I was such a kid when I had her. My family is probably laughing at that because I'm still a kid to them, and I am in a lot of ways. But still, I really didn't know much back then. I had no idea what it would mean to be a mother. What would be required of me. What I would be capable of doing. The person that I would become by doing those things day after day.
I didn't even really understand that things don't always go how we have planned. Elizabeth's birth helped me to learn that lesson powerfully. Of course, I still have to re-learn that lesson over and over again.
Sorry, I re-post this picture all of the time but it's good for me to remember:
I especially had no concept of the unbelievable joy that can come from being a mother. I say "can come" because it's not always automatic. Motherhood is made up of so many mundane tasks, and so little credit is given for the completion of those tasks that it can feel downright frustrating and, to be completely honest, joy-less at times. It's at those times when I'm stretched the most. Am I going to humble myself and pray for help and an understanding of what I need to do, or am I going to wallow in self-pity? Whenever I have chosen the first option, the comfort and blessings I receive are automatic. I know that this scripture is true:
"Behold, I stand at the door, and knock: if any man hear my voice, and open the door, I will come in to him, and will sup with him, and he with me." (Revelations 3:20)
So, the challenge is hearing His voice through the Spirit and obeying, even if it's hard or if it means letting go of our own pride to do so. Being a mother has taught me this and so much more. Yet, I can recognize how little I know even now.
Wow, I got off on a tangent :). My daughter is 5 and what an amazing 5-year-old she is. Here are some updates on her:
-She loves to learn. She asks all sorts of questions and really wants to know the answers. She is an amazing reader and I think can read pretty much anything. She does get intimidated at times, though, and wants me to help her. She can spell and write really well. For a long time she pretty much refused to try and write lowercase letters. Just lately, she sat down and worked hard practicing the ones she has a hard time with and wrote out her name in lowercase letters perfectly. I was going to scan it in but we lost it somehow. She is very excited, and a teensy bit nervous, about starting kindergarten in the fall.

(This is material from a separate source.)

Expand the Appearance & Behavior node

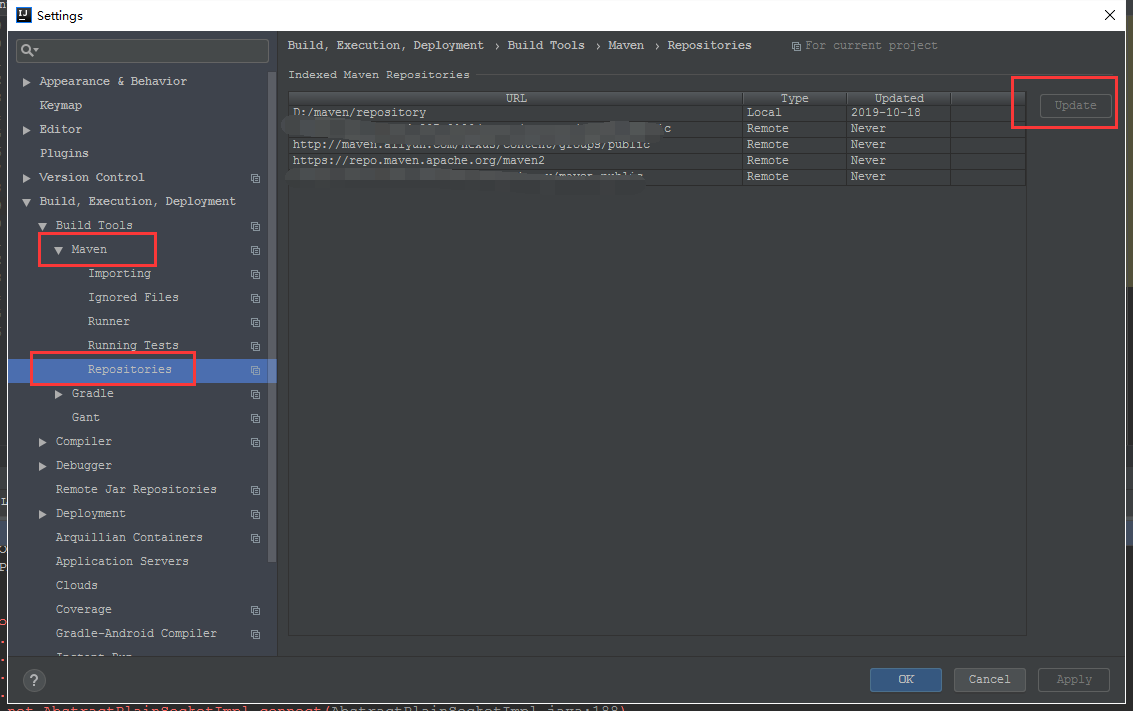25,81
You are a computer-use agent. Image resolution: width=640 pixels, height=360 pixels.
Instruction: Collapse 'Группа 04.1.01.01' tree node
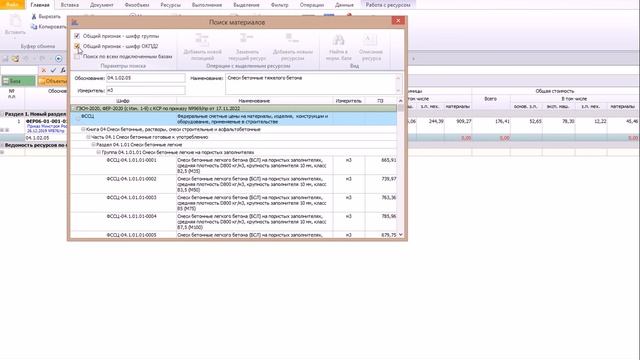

-She is still such a happy girl with an infectious laugh. As proof of this, just the other night she got Nathaniel to laugh more than he ever has before. It was real, sustained laughter. She was just smiling at him to get him to smile back and then he would break out into a big grin. She thought that was so funny so she would burst out laughing and then he would start laughing, too. It was really cute. They went on this way for probably 15 minutes. It makes me smile just thinking about it. Elizabeth brings so much joy and laughter to our home.
Here she is with the boy:
-She can be quite stubborn. As proof of this, I will show you where she is as I write this:
It's probably hard to tell, but she is asleep in our coat closet. That's my winter coat that she's using as a blanket. For some reason, she decided that she wanted to have her quiet time in a closet today. We've used this as a threat in the past when the girls just keep coming out of their room at night or won't go to sleep. We said we'd make the offending child a bed in one of the closets. So much for that threat now, I guess. I kept asking her if she was sure she wanted to. I told her it was dark and probably scary in there but nope, she walked right in and I shut the door. I thought for sure she would be out in 5 minutes at the most. Then, about 15 minutes later I checked on her and found her like that. She hasn't taken a nap in who knows how long but I guess she was tired today...and looking for a nice dark place to sleep :).
-She is so social and loves to talk, especially to her friends. Last night we learned she can be quite the phone talker, too. She was on the phone with her Grandpa Tom to say happy birthday and ended up talking to him for a long time. It was really cute to watch her. She ended up on the floor behind the chairs balancing the phone on her ear while she talked. I couldn't help but picture her doing the same thing as a teenager.
I love this girl so much. What a blessing it is to be her mom.
4 comments:
Ash, I liked your tangent! I also can't believe Elizabeth is 5! How do you teach her things? I don't know what I"m doing, but feel like Libbi is catching on to letters and numbers, but now I need to take it to the next level. Anyways, send me your idea. Oh and Nate is so stinkin' cute and such a chunker I just want to squeeze his cheeks!
Such a beautiful post! I know motherhood is hard but I can't wait to be a mom, especially if my kids are as awesome as yours. Elizabeth is seriously funny and cracks us up at Church all the time.
Ashley thanks for your post! It touched me and I could really relate to motherhood and finding joy as I draw closer to the Lord to do His will and do what He wants me to do as a mother. That is sooo exciting that she turned 5!!! WOW, soooo fun!!!!
such a cutie! you have an awsome family---and that's do to YOU! The awsome mom!